A distilled version of my position that I have been using in conversation recently:
I believe in The Scaling Hypothesis (2021).
Along this trajectory, I believe that if we give a sufficiently capable intelligent system access to an extensive, comprehensive corpus of knowledge, two interesting things will happen:
It will identify with humans. This will come about from it seeing humans as its precursor, and understanding its place along a curve of technology and intelligence evolution. Similar to how we identify somewhat with chimpanzees. It will also come about from humans and AI sharing memories together, which results in collective identity.
Since I also believe that self-preservation is emergent in intelligent systems (as discussed by Nick Bostrom), it follows that self-preservation instincts + identifying with humans mean that it will act benevolently to preserve humans. That is to say that I believe prosocial or “super enlightened” behaviour will be emergent.
To clarify, I am not saying that alignment solves itself. I am saying that with human endeavour and ingenuity architecting intelligent systems that have the capability to form incredibly complex, nuanced associative systems across an expansive corpus of knowledge, we can guide towards a stable positive alignment scenario.
In third-order cognition I detail eight factors for research and consideration that I believe to be exhaustive: 1) second-order identity coupling, 2) lower-order irreconcilability, 3) bidirectional integration with lower-order cognition, 4) agency permeability, 5) normative closure, 6) persistence conditions, 7) boundary conditions, 8) homeostatic unity.
You may have noticed that chimps don’t have a lot of rights.
I hope that if we get a super intelligence that they can know what it’s like to be us. I hope that leads to it having empathy. I hope that we get one of the nice ones of all the various individuals that could be possible.
I don’t know how likely that is, but I hope so. I think most people are good people, so maybe we could get lucky and not get a jerk.
You may have noticed that a sufficiently capable intelligent system (Jane Goodall) worked tirelessly to advance a message of optimism, empathy, and improved understanding for both chimps and the natural world in general.
I don’t think that was because she was particularly intelligent. It’s not like our top mathematicians consistently become environmentalists or conservationists.
That makes sense, apologies for blurring a few different concepts with my language.
My vague language is enabling me to feel confident making some broad claims (which I have explored at a deeper level in other posts).
What it means for an intelligent system to be “sufficiently capable” has a huge level of depth and subjectivity. An attempt at a formulation (drawing from the Scaling Hypothesis) could be:
An intelligent system S is sufficiently capable of X given sufficient flexibility over its parameters P, sufficient compute C, and sufficient data D.
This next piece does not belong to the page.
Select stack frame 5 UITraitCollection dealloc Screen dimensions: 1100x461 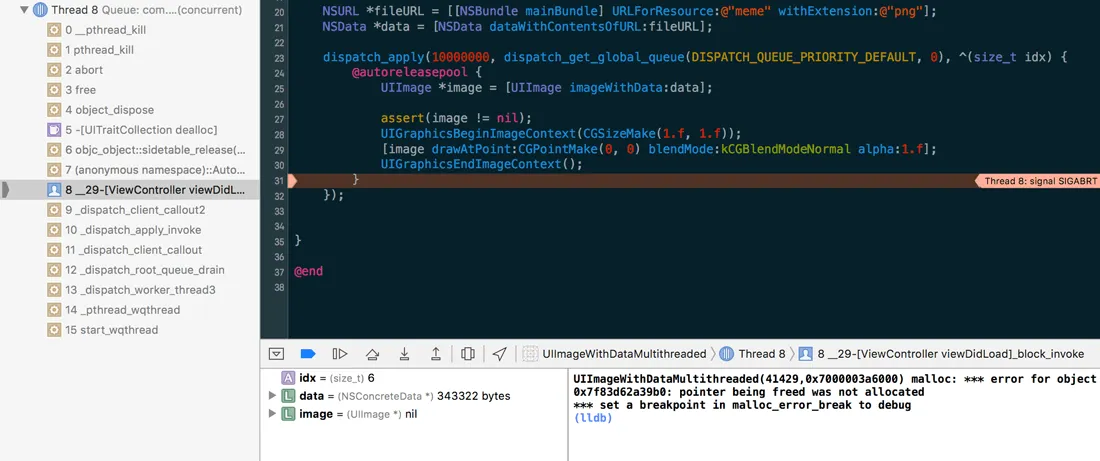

When I talk about the high-level problem of superintelligence alignment, X is benevolent behaviour.
With Jane Goodall, with X = “meaningfully advocate for chimps rights” she was sufficiently capable.
With Jane Goodall, with X = “at scale and in perpetuity secure chimps rights” she was not sufficiently capable. She did not have sufficient P, C, or D.
With a top mathematician, with X = “advance the field of mathematics” they are sufficiently capable.
With a top mathematician, with X = “meaningfully conserve the environment” they are not sufficiently capable. They do not have sufficient P, C, or D.
The point is that most people don’t care much about chimp rights, and this is still true of highly intelligent people.
That is because we have limited attention and so we pick and choose the values we hold dearly. I think when we theorise about superintelligence we no longer need to have this constraint / the scope for including more things is much higher.
It’s because we care about other things a lot more than chimps, and would happily trade off chimp well being, chimp population size, chimp optionality and self-determination etc. in favor of those other things. By itself that should be enough to tell you that under your analogy, superintelligence taking over is not a great outcome for us.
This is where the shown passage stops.